I want to have an array of char[maxname]
. My initial approach was the following
class char_list
{
char_list(int noc){names_.reserve(noc)}
std::vector<std::unique_ptr<char>> names_;
void setname( const char* name){ names_.push_back(name)};
}
When I try to invoke the routine by eg
char aux[100];
aux = 'asadsdsd'
const char* aux1 = aux;
setname(aux1);
I get the error
candidate function not viable: no known conversion from 'const char *' to
'const std::__1::__vector_base<std::__1::unique_ptr<char, std::__1::default_delete<char> >, std::__1::allocator<std::__1::unique_ptr<char, std::__1::default_delete<char> > > >::value_type' (aka
'const std::__1::unique_ptr<char, std::__1::default_delete<char> >') for 1st argument
_LIBCPP_INLINE_VISIBILITY void push_back(const_reference __x);
I am using clang
with C++17 standard.
In C++ you shall banish char[] and arrays in general.

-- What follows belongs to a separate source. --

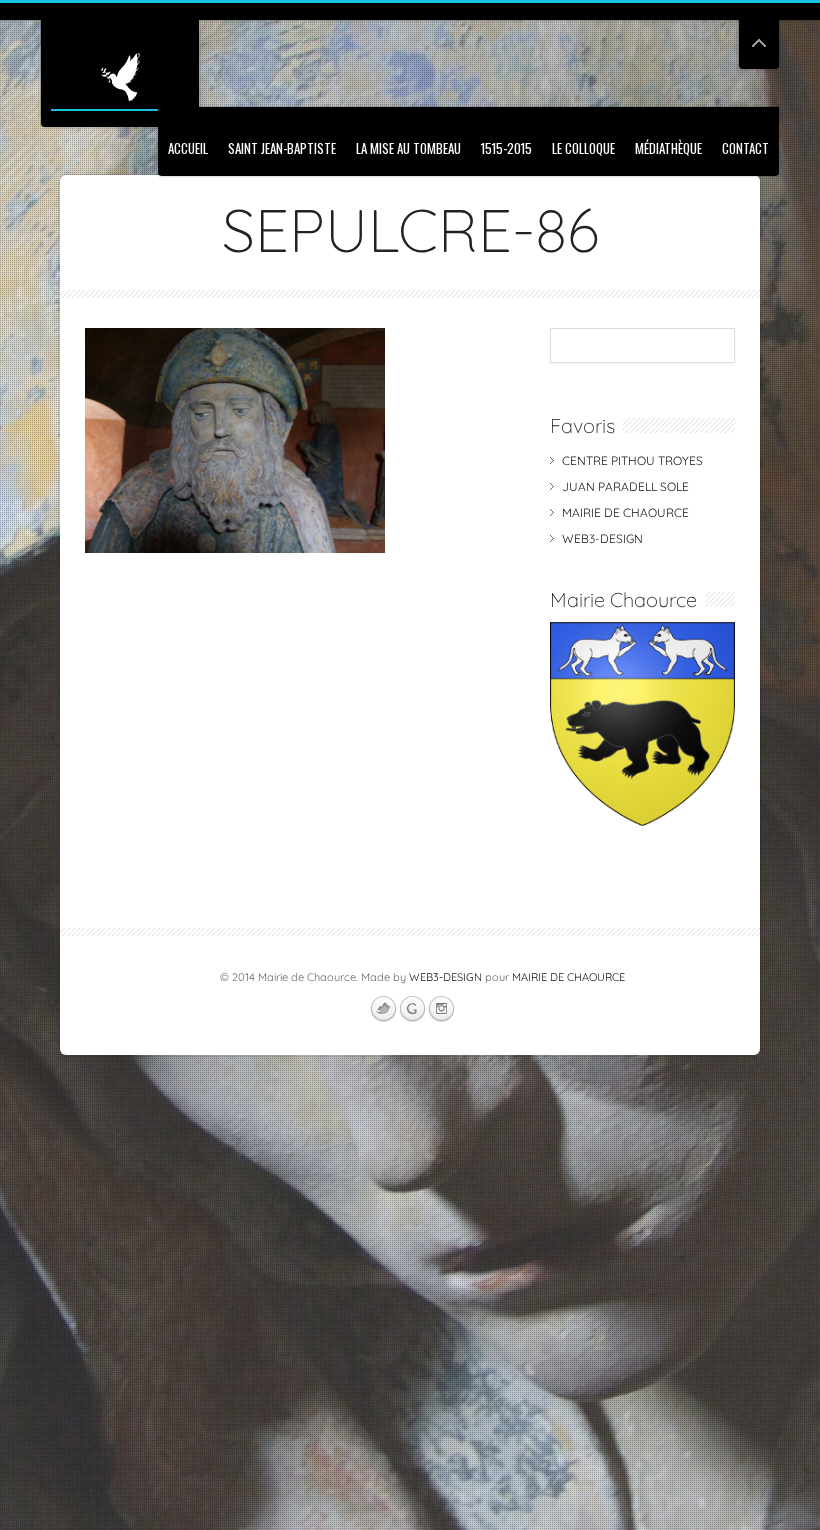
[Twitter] (383, 1009)
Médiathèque (668, 148)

Normally you are expected to use std::vector and in the case of string, use std::string. Vector grows & shrink automatically and do memory management for you. std::string does the same but is specialized for string management.
So you code would look like:
std::vector<std::string> names;
Then you can do wonderful things like:
names.push_back("ABC");
And then you can easily retrieve your name:
std::string &name0 = names[0];
Or the char* equivalent(only for C interoperability):
const char *c_string = name0.c_str();
I want to have an array of char[maxname]
An array of arrays is called a 2-dimensional array.
constexpr unsigned N = 10; // 10 as an example.